Эти слова острыми стрелами вонзились в душу Паломы, лишив ее самообладания. Ужаснувшись, она отпрянула назад, потом так же жестко, как и он, произнесла:
— Впрочем, как и ты!
— Да, ты права. Не утруждайся, доказывая мою вину. Все это время я ощущаю ее, и это чувство рвет мою душу на части.
— Но ты же не виноват, что принял меня за Анну, — справедливости ради проговорила Палома. В ту ночь он обнимал свою жену, и она отзывалась на его ласки, то яростные, то нежные…
— Мне нет прощения, — заключил Джон.
На это нечего было ответить. Больше всего Палому терзало то, что ее никто не принуждал. Она могла ударить, оттолкнуть Джона, закричать, как-нибудь показать, что она не Анна. Но не полностью проснувшись, она была лишена воли, и ее сонное тело уступило умелым ласкам.
Неожиданно Джон сказал:
— Ты сможешь увидеть детей.
Палома повернулась к нему, но не успела ничего ответить, потому что Джон продолжил:
— При одном условии: если ты подпишешь обещание не говорить им, кто ты такая, и не претендовать на них.
Пока женщина раздумывала, Джон решительно произнес:
— Не подпишешь — не увидишь детей.
Палома поняла тревогу отца и покорно кивнула.
— Да, я согласна.
— Ну, хорошо. Сегодня в четыре часа тебя ждут в адвокатской конторе.
Ровно в четыре часа пополудни, как было договорено, Палома была в адвокатской конторе. За час до этого она связалась с экспертом по вопросам семьи в Окленде, который предостерег ее от подписывания каких бы то ни было документов, уменьшающих ее шансы на общение с детьми. Адвокат настаивал, чтобы все предложенные ей документы Палома посылала ему для тщательного изучения. Но она все же решила уступить Джону. Она не собиралась увозить девочек из их родного дома, ей необходимо было лишь убедиться воочию, что они счастливы.
Возможно, Джон переменит свое мнение о ней и позволит навещать дочерей. И хотя его представление о ее жизни ранило ей душу, нужно было признать, что он имел на то основания. В колонках светской хроники не раз публиковались материалы о ней и ее предполагаемых любовниках.

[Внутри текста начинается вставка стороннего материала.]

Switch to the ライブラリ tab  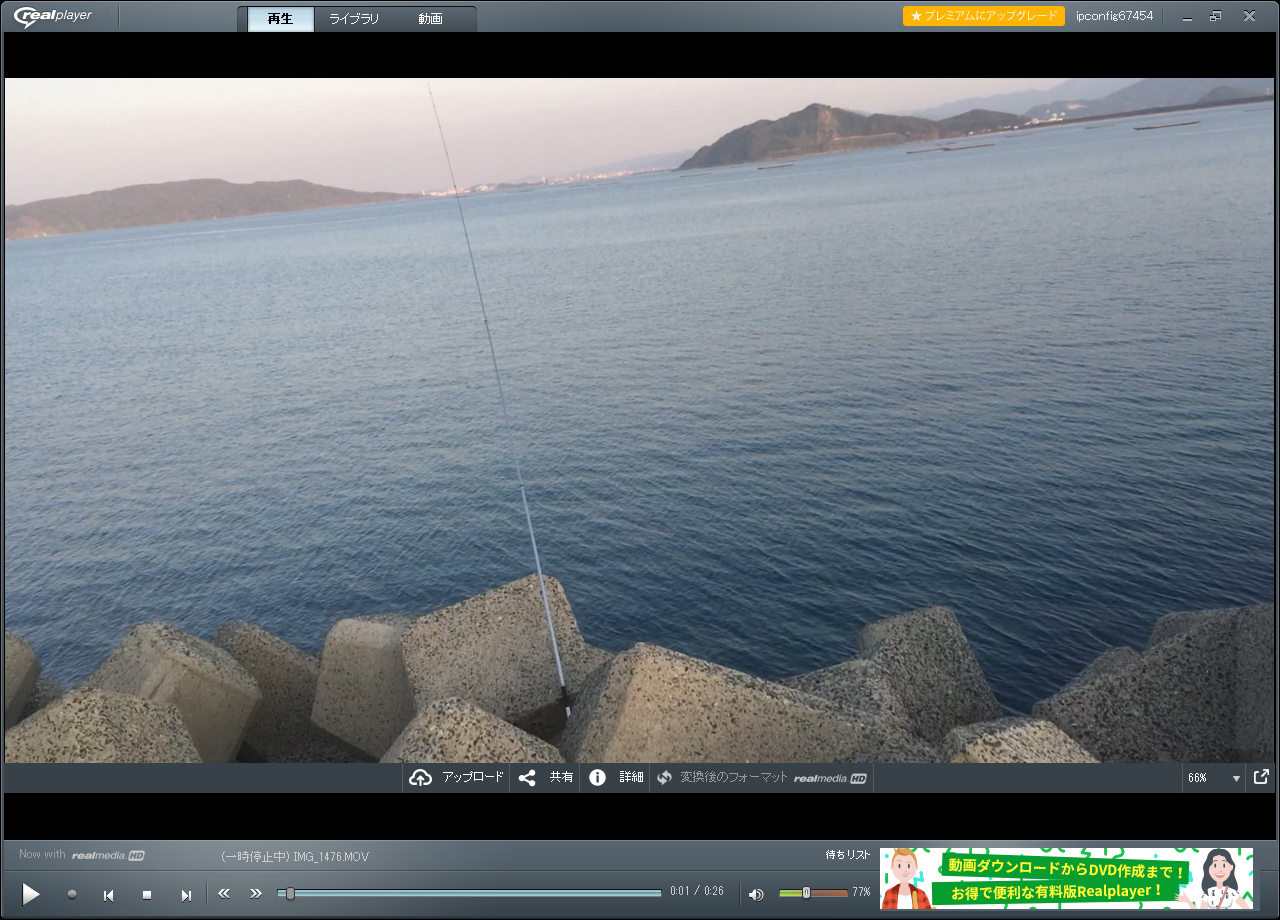[354, 19]
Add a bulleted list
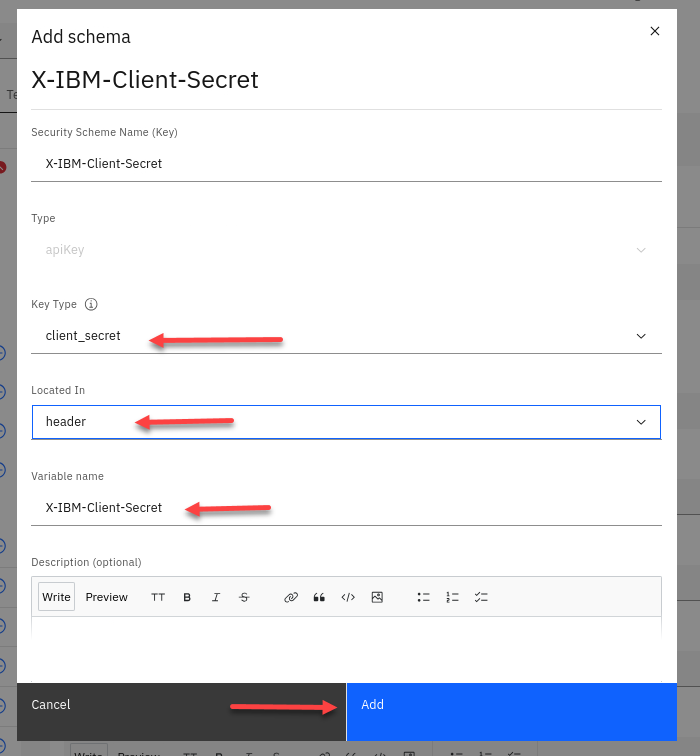The width and height of the screenshot is (700, 756). click(x=424, y=597)
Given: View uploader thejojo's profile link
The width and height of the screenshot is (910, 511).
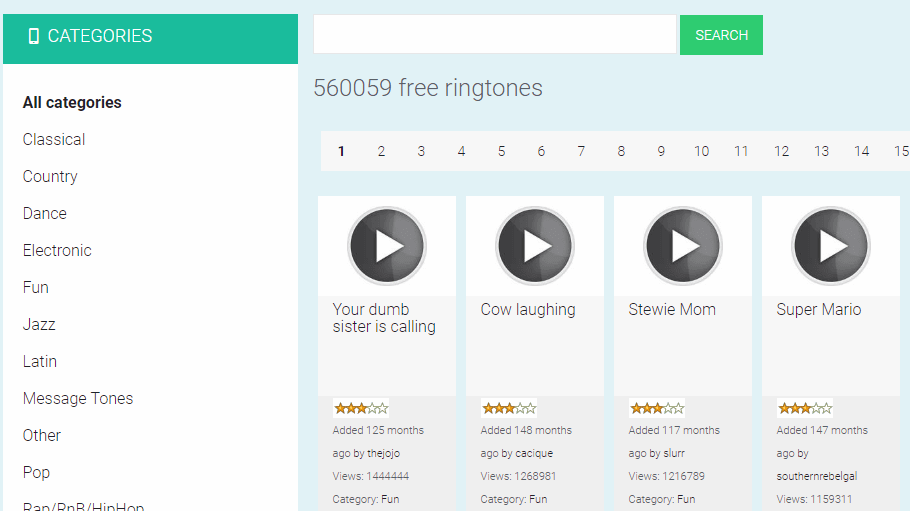Looking at the screenshot, I should pyautogui.click(x=383, y=454).
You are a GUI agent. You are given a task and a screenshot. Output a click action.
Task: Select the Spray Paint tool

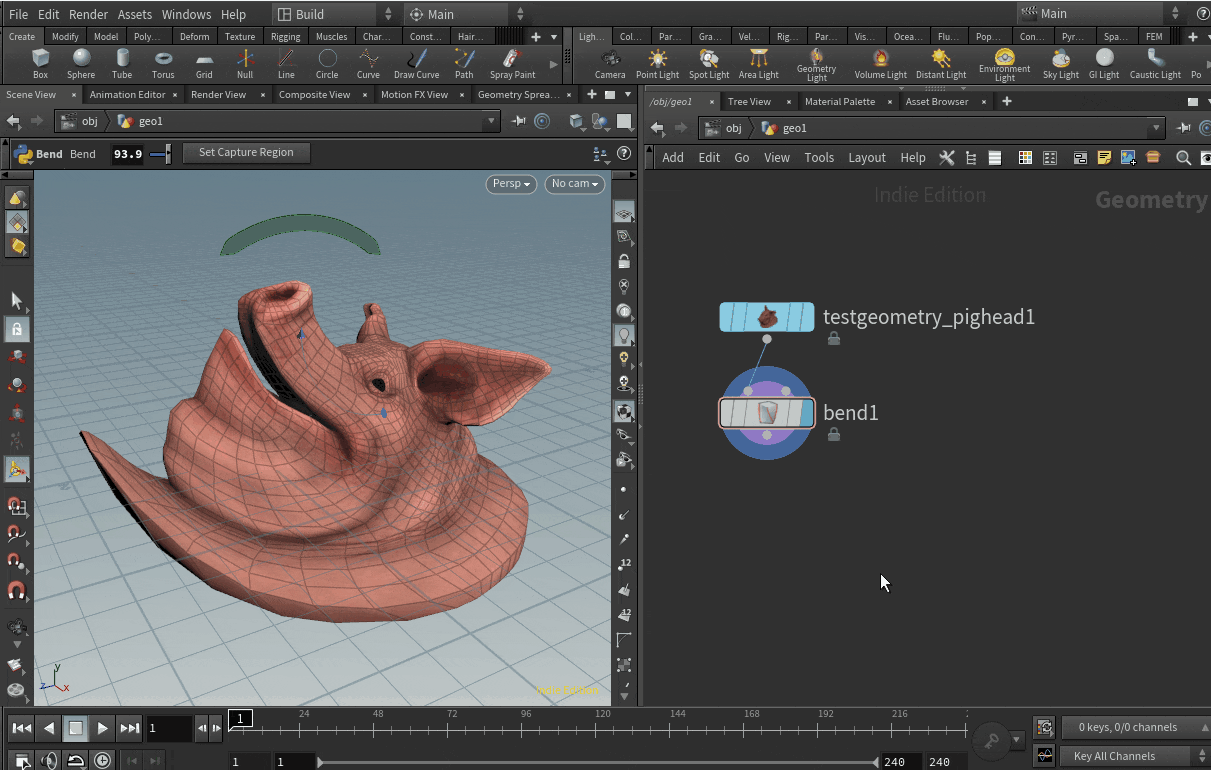512,62
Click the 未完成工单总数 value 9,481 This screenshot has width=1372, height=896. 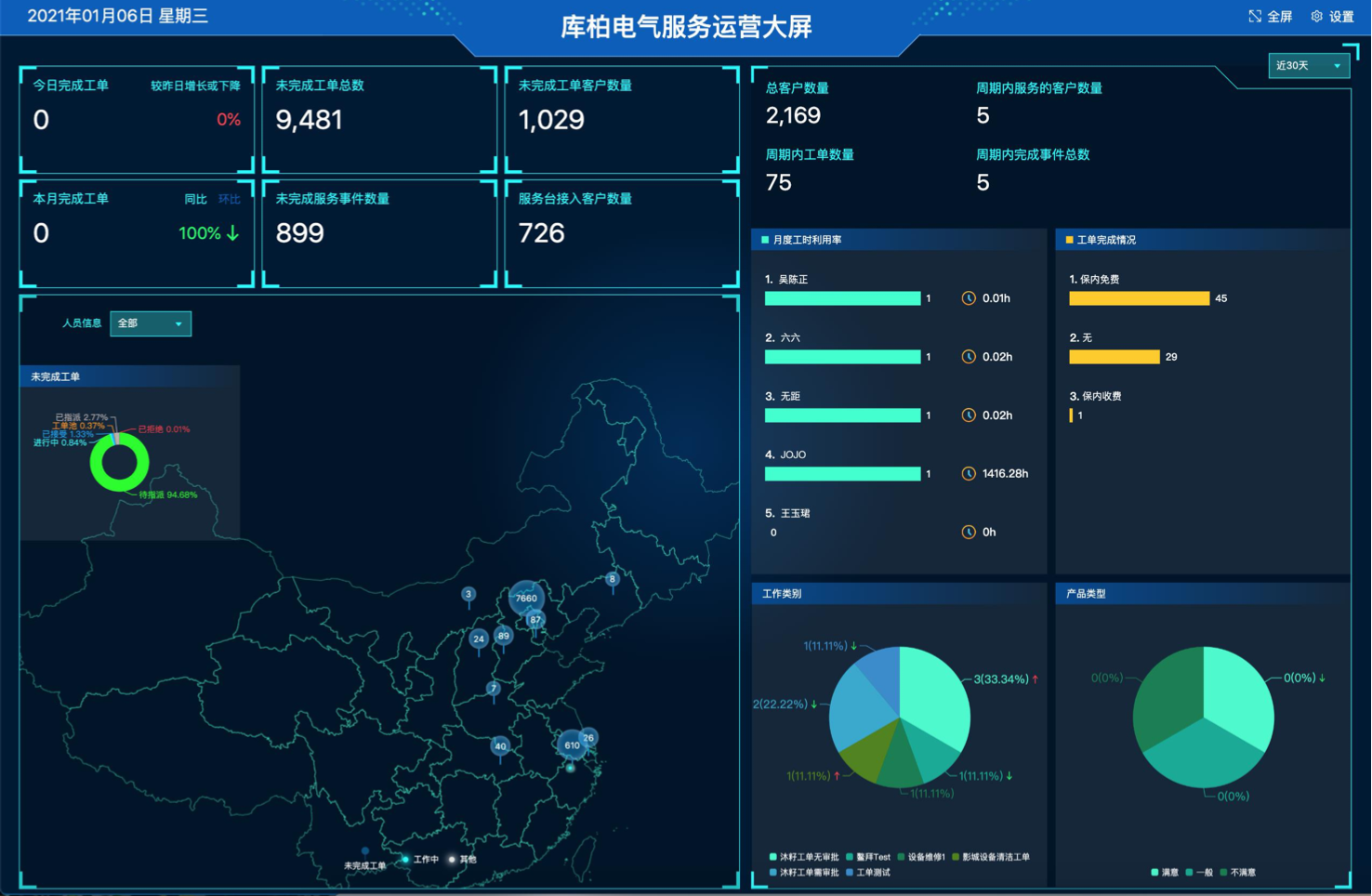click(310, 120)
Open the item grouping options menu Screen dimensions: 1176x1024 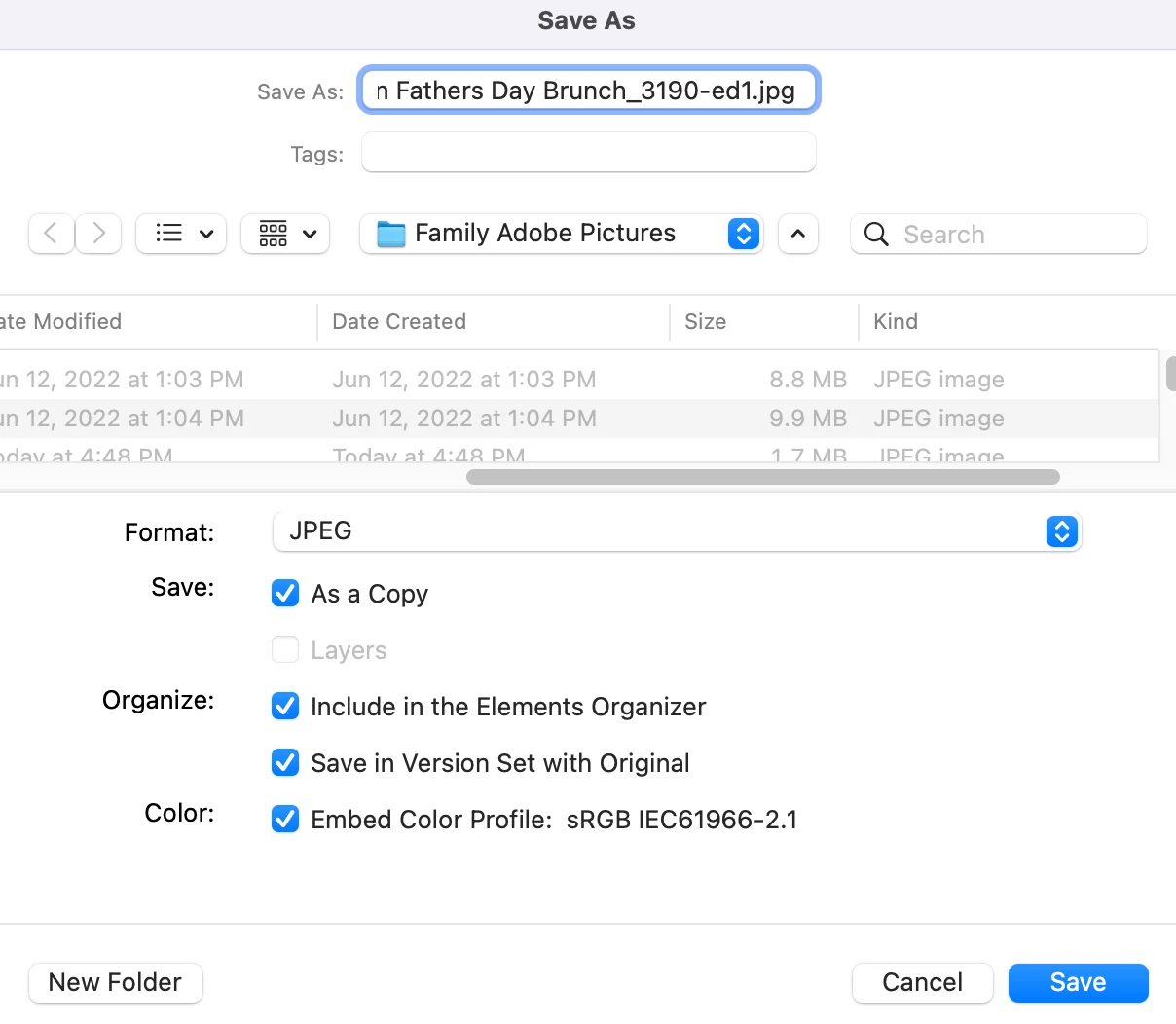286,234
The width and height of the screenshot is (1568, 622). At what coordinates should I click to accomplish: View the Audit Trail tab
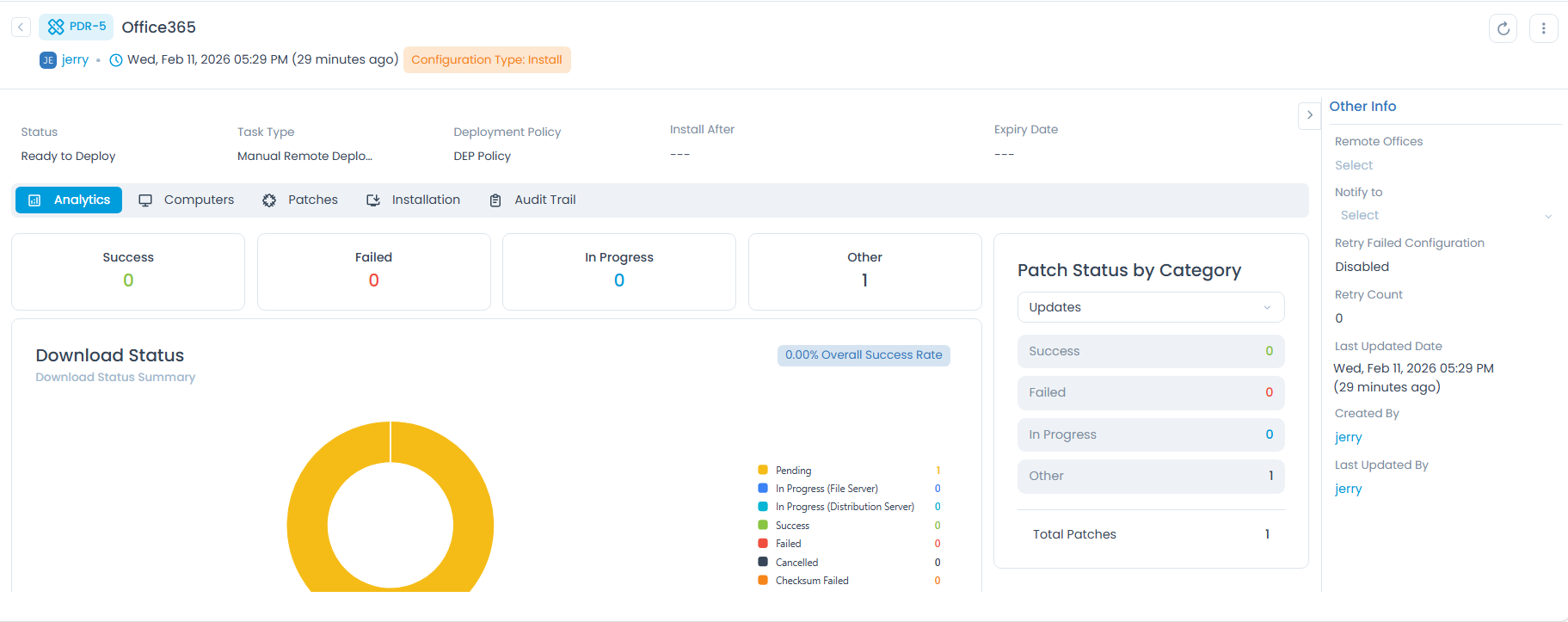point(532,200)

Паломе предложили краткий и четко сформулированный документ, в котором она обязывалась не раскрывать своей тайны девочкам и не притязать на них.
Условия показались ей приемлемыми, она подписала бумагу и, не обращая внимания на порицающий взгляд старого адвоката, грациозно поднялась на ноги. Адвокат строго обратился к ней:
— Я настоятельно советую вам подумать о благополучии этих детей, мисс Далтон.
Она ответила ему ледяным взглядом. Этот человек раньше иногда приезжал в поместье Патерсонов, и тогда он казался ей даже старше, чем теперь. Их поверхностное знакомство в прошлом не давало ему права воображать, что он может наставлять ее в жизни. Ему и всем остальным, кто знал Палому подростком, когда она приезжала погостить к своей радушной кузине, пора было бы понять, что она уже выросла.
— Кажется, это мое дело. До свидания, — холодно произнесла она и прошла через комнату к выходу, не обращая внимания на возмущенное перешептывание за спиной.
Палома уже подошла к двери, как вдруг раздался телефонный звонок. Перешагнув порог, она захлопнула за собой дверь, но снова открыла ее, так как услышала свое имя.
— Да? — равнодушно отозвалась она.
— Звонил Джон, — сообщил адвокат сухо и официально. — Он хочет вас видеть в «Голубином холме» прямо сейчас.